7,065,000 pageviews


Tuesday, February 22, 2022

The Darrin Campbell Triple-Murder-Suicide

     In the mid-1980s, Darrin Campbell, a business major at the University of Michigan, met his future wife Kimberly, a student at Central Michigan University. They both worked in Lansing as aides in the Michigan state legislature. She graduated from college, and he went on to earn a master's degree in business administration.

     In 2004, the couple and their son Colin and daughter Megan moved from San Antonio, Texas to Tampa, Florida where Darrin had an executive position in finance with a large corporation. In 2012, Darrin and Kimberly sold their house for $750,000. They moved into a $1 million rental mansion owned by a former professional tennis player named James Blake.

     The Blake-owned estate featured a 6,000-square foot, five-bedroom house, a swimming pool and spa, and several tall palm trees. Located in Avila, a gated community known for its resident sports figures and CEO's, the mansion rented for $5,000 a month. At this point in his career, Darrin Campbell worked as a business executive for VASTEC, a Tampa based digital records company.

     Darrin and his family settled into the lavish lifestyle expected of residents of this exclusive community.
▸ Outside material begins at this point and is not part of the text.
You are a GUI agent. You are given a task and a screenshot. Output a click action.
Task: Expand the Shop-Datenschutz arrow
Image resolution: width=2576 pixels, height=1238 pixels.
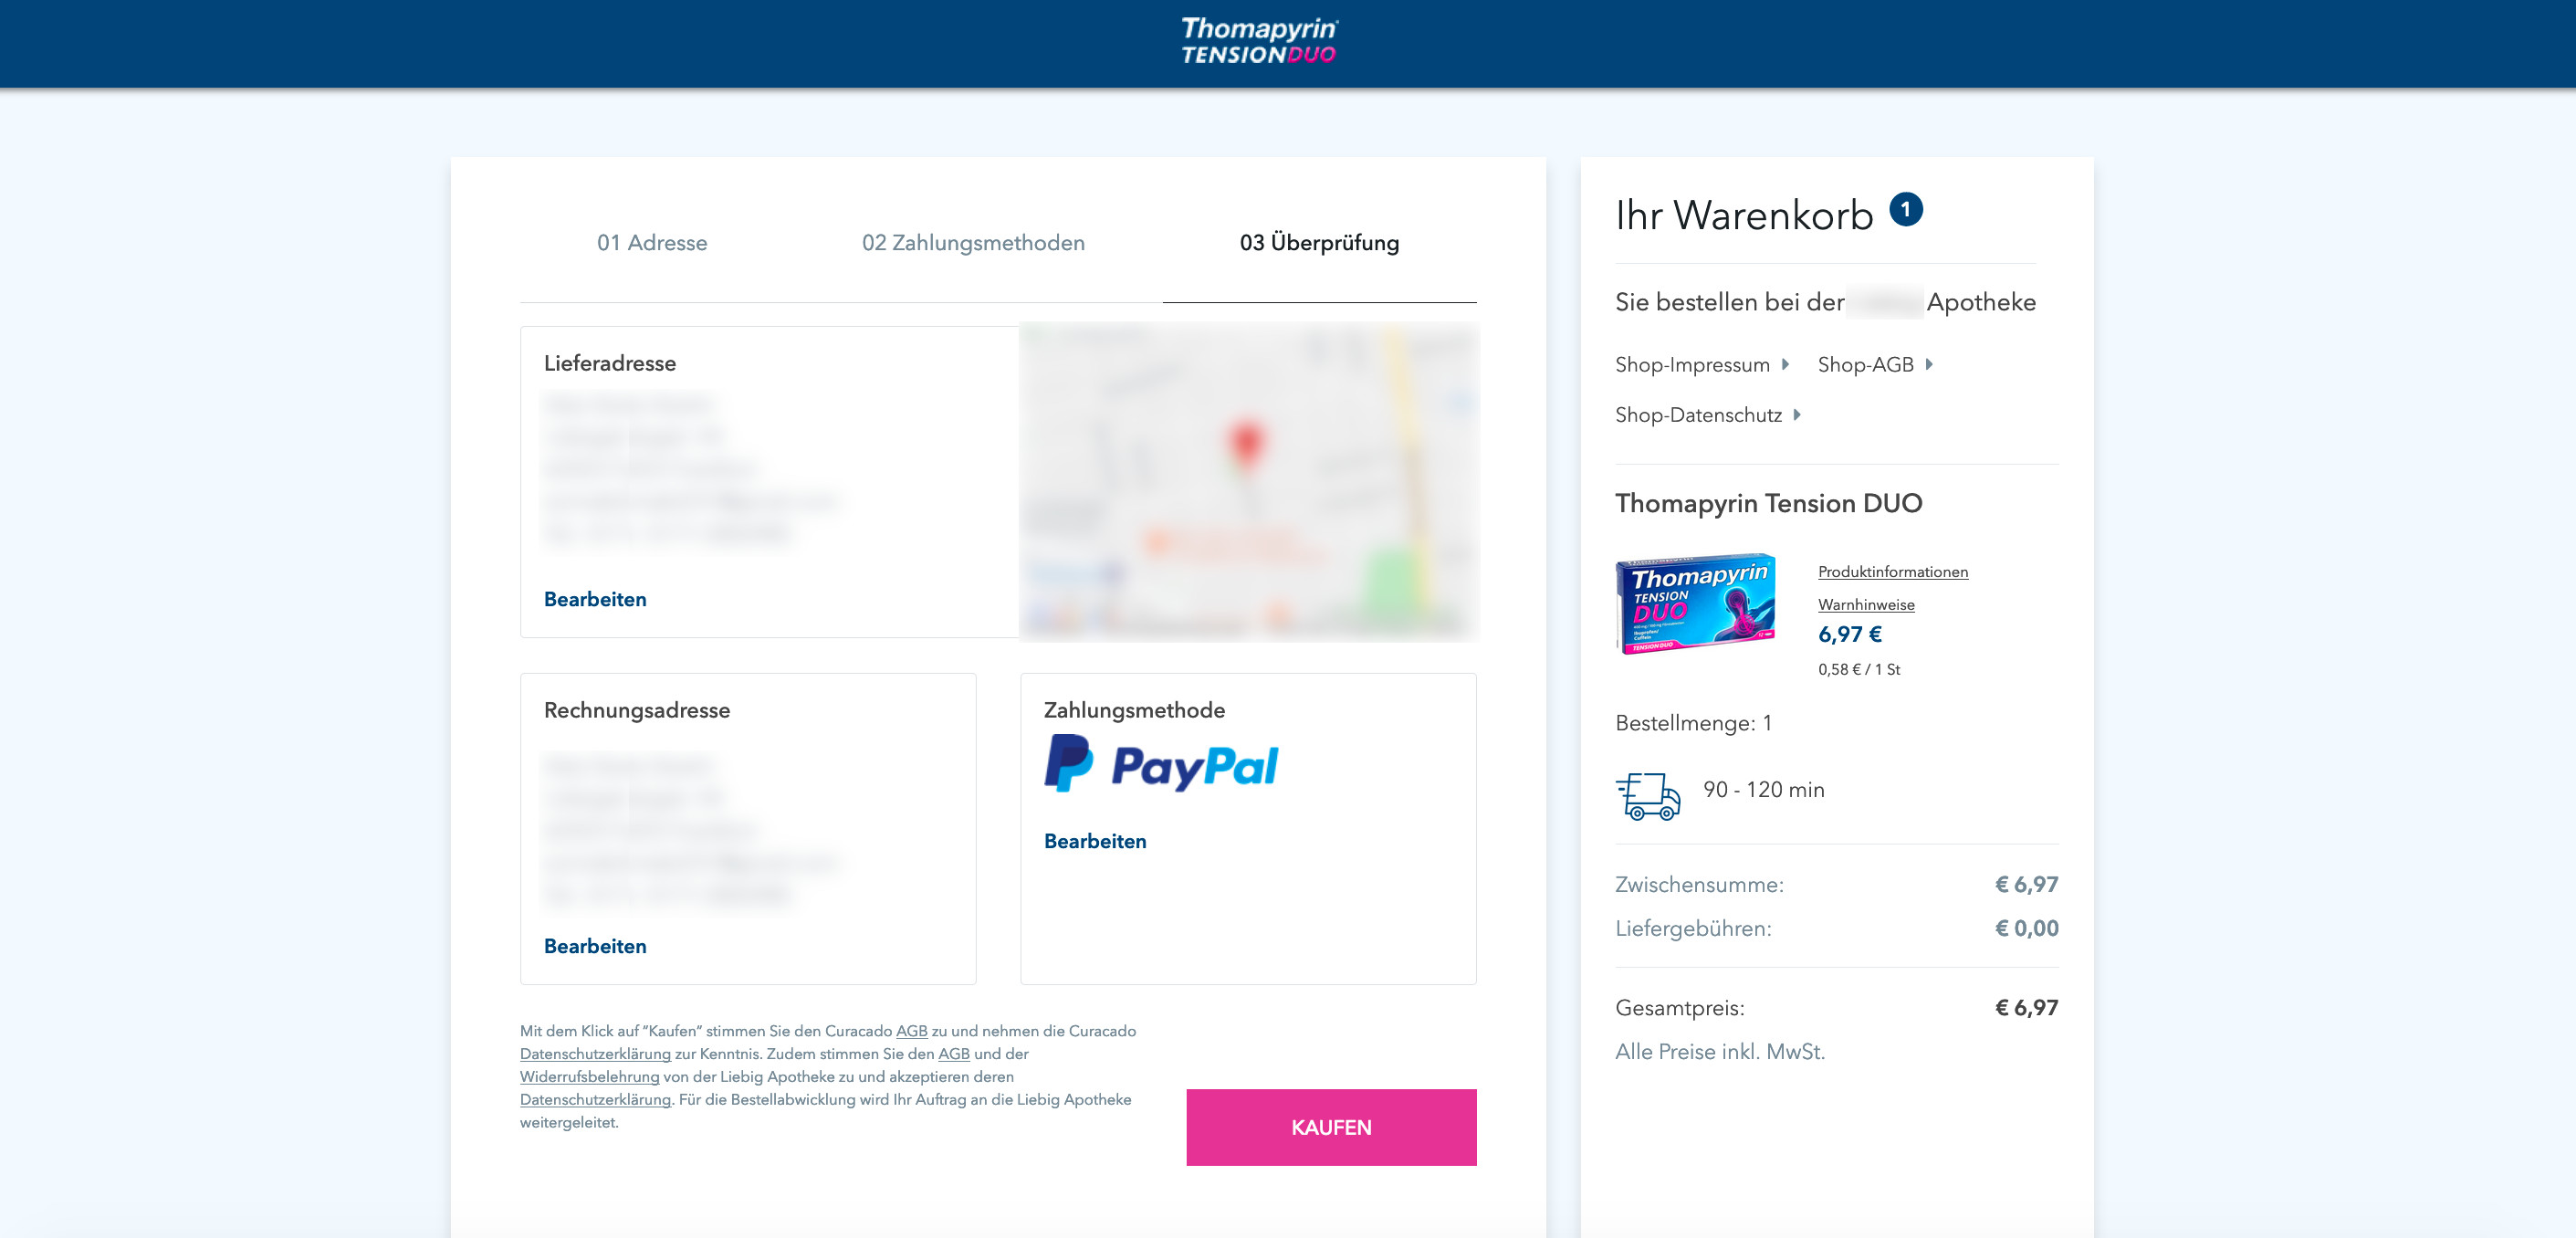1797,414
They drove fancy cars, the children attended an expensive private school, they bought all-year passes to Disney World, and spent a lot of money decorating their home for Christmas.
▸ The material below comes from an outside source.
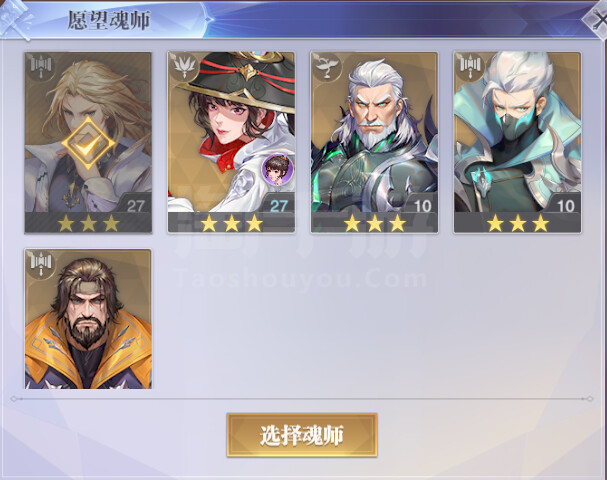Click the hammer emblem beside 愿望魂师 title

tap(16, 19)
     While on the surface, the Campbell family represented prosperity and the American dream come true, Darrin had plunged them deep into debt. He owed back taxes on a vacant lot in Odessa, Texas that he had purchased for $294,000 in 2006. The tuition cost of sending Colin and Megan to the Carrollwood Day School amounted to $37,000 a year. Darrin had maximized his credit card limits, and couldn't see a way out of the financial hole. The stress of living a lie broke him down. His American dream had become a nightmare.

     In July 2013, Darrin purchased a .40-caliber Sig Sauer handgun from Shooters World, a gun store and shooting range in Tampa. Less than a year later, on May 4, 2014, he purchased $650 worth of fireworks at a Tampa area Phantom Fireworks outlet. He told the fireworks clerk he was filling out his Fourth of July shopping list. Shortly after picking up the fireworks, Darrin bought several gasoline containers.

     At five-forty-five on the morning of Wednesday, May 7, 2014, a resident of the Avila community called 911 to report a fire and explosion at the Campbell home. The fire and subsequent explosion almost completely demolished the structure. In the course of determining the cause and origin of the blaze, investigators discovered the charred remains of two adults and two children. The bodies were presumed to be Darrin and Kimberly Campbell and their 18-year-old son Colin, and their 15-year-old daughter, Megan.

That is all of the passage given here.